There are two subtleties worth internalising:
- The
ORDER BYkey is the physical layout. It is not just an index, it is the literal order rows are written to disk. Choose it to match how you query. - Deletes are tombstones, not removals. A deleted row stays in the table with its delete flag set. Otherwise ClickHouse could not tell whether a later insert came before or after the delete. As a bonus, this means you can undelete.
Compaction, the background merge that collapses old versions, happens whenever ClickHouse decides it is worth the cost. Which leads to the keyword everyone meets eventually.
The FINAL keyword, and its price
Because compaction is lazy, a plain SELECT can still see un-merged duplicates and stale
versions. FINAL forces the merge at read time so you get the deduplicated truth. It is
correct, and it is not free:
SELECT count() FROM invoices;
-- 9,238,585 rows. Elapsed: 0.002 sec.
SELECT count() FROM invoices FINAL;
-- 9,107,470 rows. Elapsed: 0.366 sec. Processed 10.35M rows, 350 MB.
Same table, two very different answers and two very different costs. The lesson is not
“avoid FINAL”, it is “know when you need it”. Use it where correctness demands the merged
view, and design your tables so the hot paths rarely have to.
A sharp edge: ORDER BY meets migrations
Here is the one that bit us. To speed up per-provider queries, we tried adding
provider_id to the ORDER BY key on the sessions table. Sensible on paper. Then sessions
started coming back as duplicates.
The reason: the ORDER BY key is what defines row identity for deduplication. Change the
key and you change what “the same row” means, and our historical migration data no longer
lined up under the new key, so records that should have merged simply did not.
The safer move is a projection: keep the base table keyed by id, and let ClickHouse
maintain an alternate physical ordering just for the queries that need it.
CREATE TABLE IF NOT EXISTS changestream.charges ON CLUSTER 'default' (
id String,
version UInt64,
-- [..]
is_deleted Boolean,
PROJECTION projection_provider_year_month (
SELECT * ORDER BY (provider_id, year, month, id)
)
) ENGINE = ReplicatedReplacingMergeTree(version, is_deleted)
ORDER BY (id);
Identity stays stable on id; the provider-shaped queries still get their fast ordering.
Refreshable materialised views
With the data modelled well, the revenue breakdown query itself runs in about three seconds. Fast, but still too slow to serve interactively at scale, and it recomputes the same thing for every reader.
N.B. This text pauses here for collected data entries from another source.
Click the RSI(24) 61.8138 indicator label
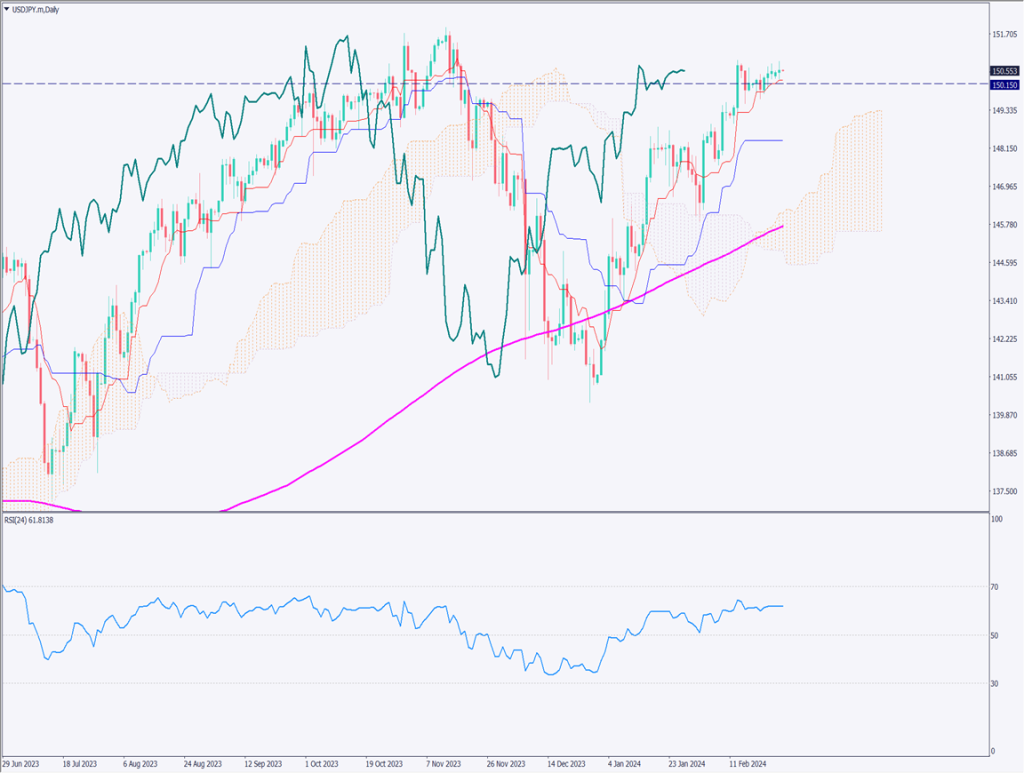 coord(30,522)
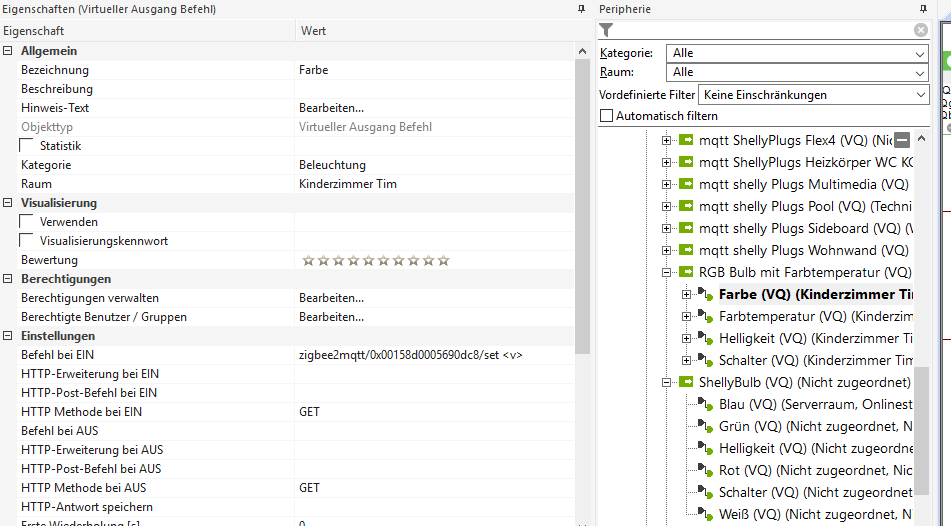Click the green icon of ShellyBulb (VQ)
The image size is (951, 526).
click(x=687, y=382)
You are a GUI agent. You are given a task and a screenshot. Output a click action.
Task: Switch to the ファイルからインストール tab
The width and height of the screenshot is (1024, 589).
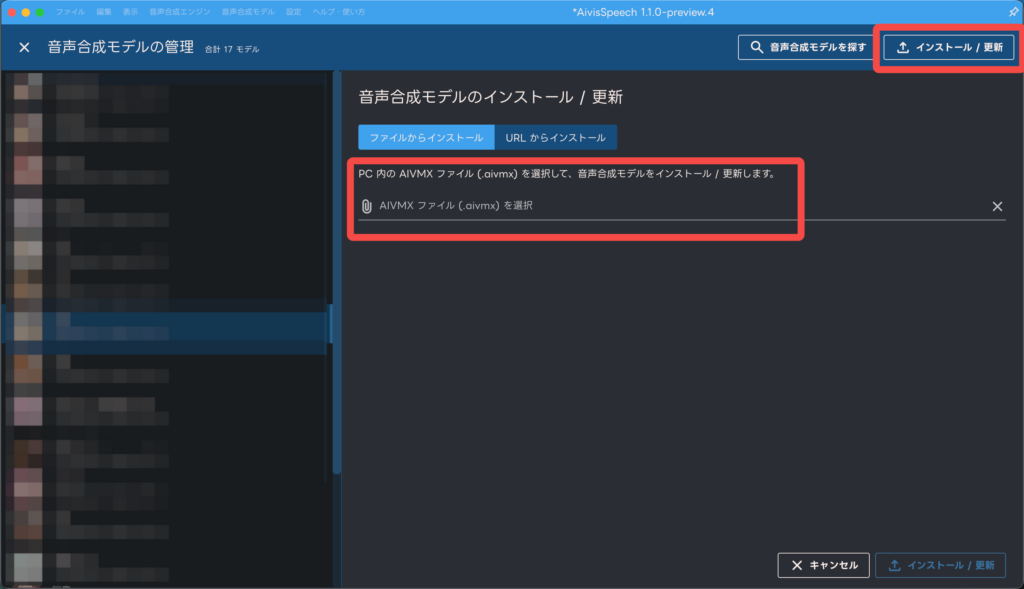(426, 137)
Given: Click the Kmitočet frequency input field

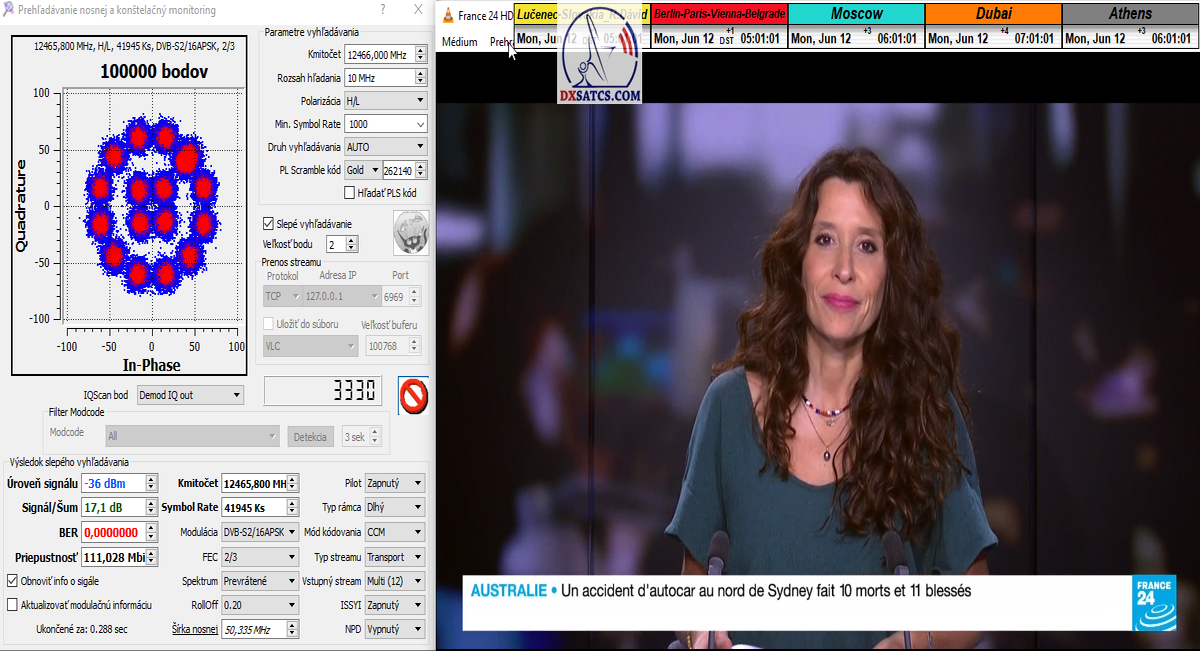Looking at the screenshot, I should click(x=377, y=54).
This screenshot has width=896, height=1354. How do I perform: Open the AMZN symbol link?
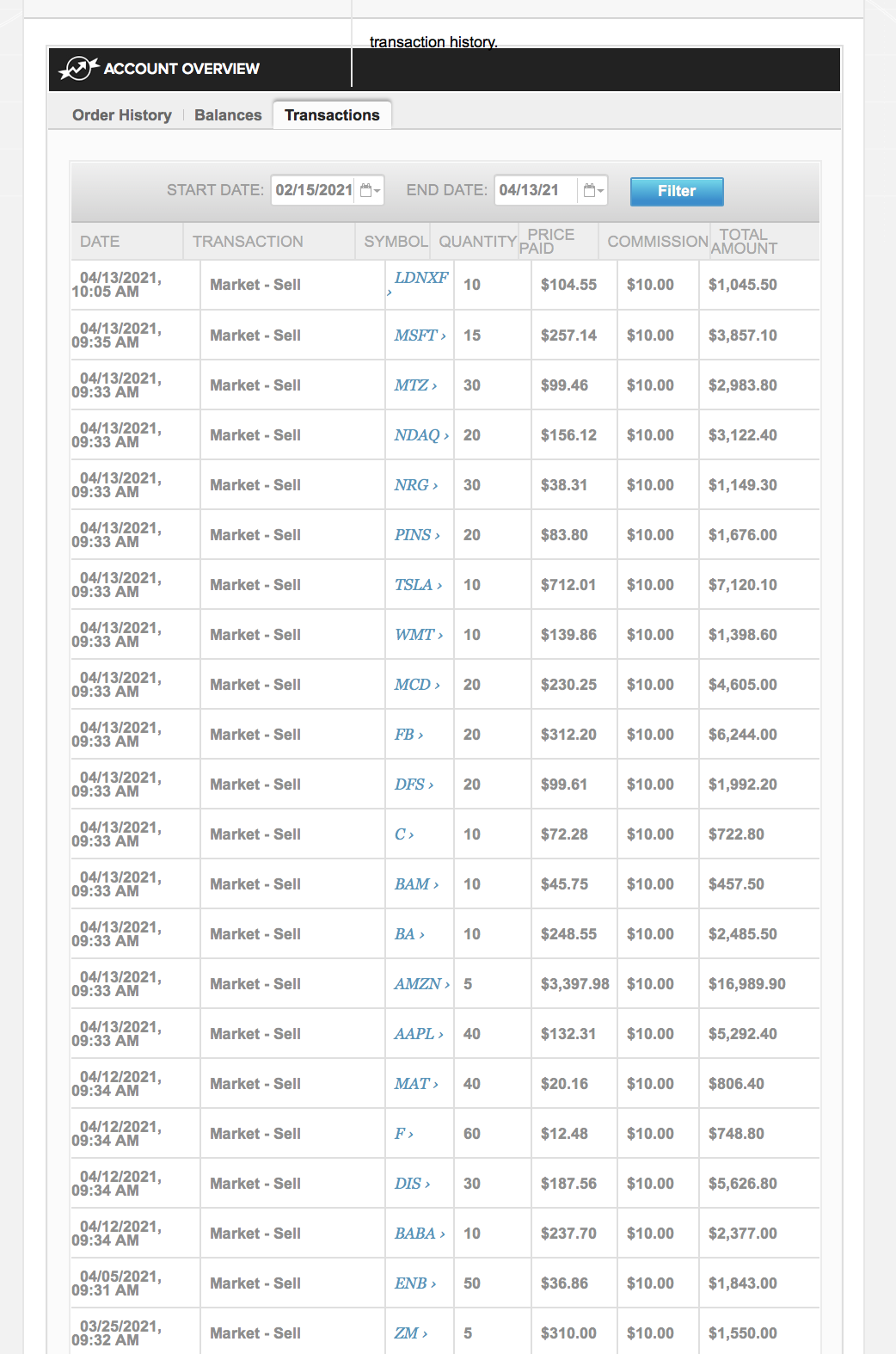click(418, 984)

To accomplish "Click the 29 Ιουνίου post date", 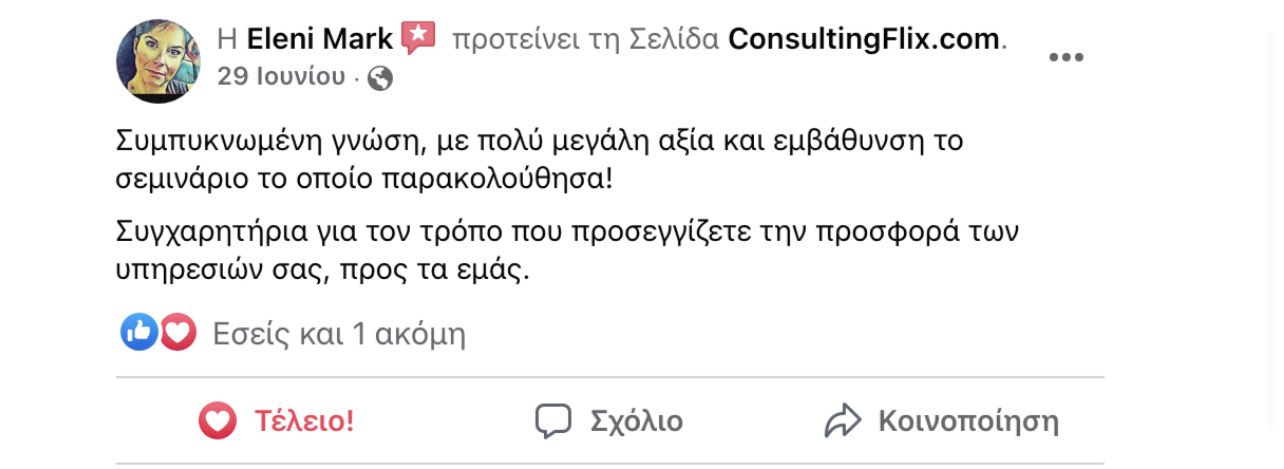I will pyautogui.click(x=281, y=77).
So we materialise it. A refreshable view recomputes the whole result on a schedule into a target table, and reads become instant lookups:
CREATE MATERIALIZED VIEW IF NOT EXISTS
changestream.msp_sessions_revenue_breakdown_mv
ON CLUSTER 'default'
REFRESH EVERY 1 HOUR
TO changestream.msp_sessions_revenue_breakdown;
The three-second query runs once an hour in the background; everyone else reads a table that is already computed.
The payoff
The monthly session export went from roughly 90 minutes to about 3 seconds. And because ClickHouse can emit CSV or JSON directly, the export stopped being a pipeline and became a query.
Two notes for the curious
SELECT *is not cheap in a columnar store. It reads every column off disk, even the ones you ignore. Name the columns you want.- No
NULLby default. You can opt intoNullable, but it adds a hidden column to track which values are null. Prefer a sensible default where you can.
None of this is exotic once it clicks (pun intended). The mental shift is the interesting part: stop thinking in documents and rows, start thinking in columns and physical order, and a report you used to schedule around becomes something you barely notice running.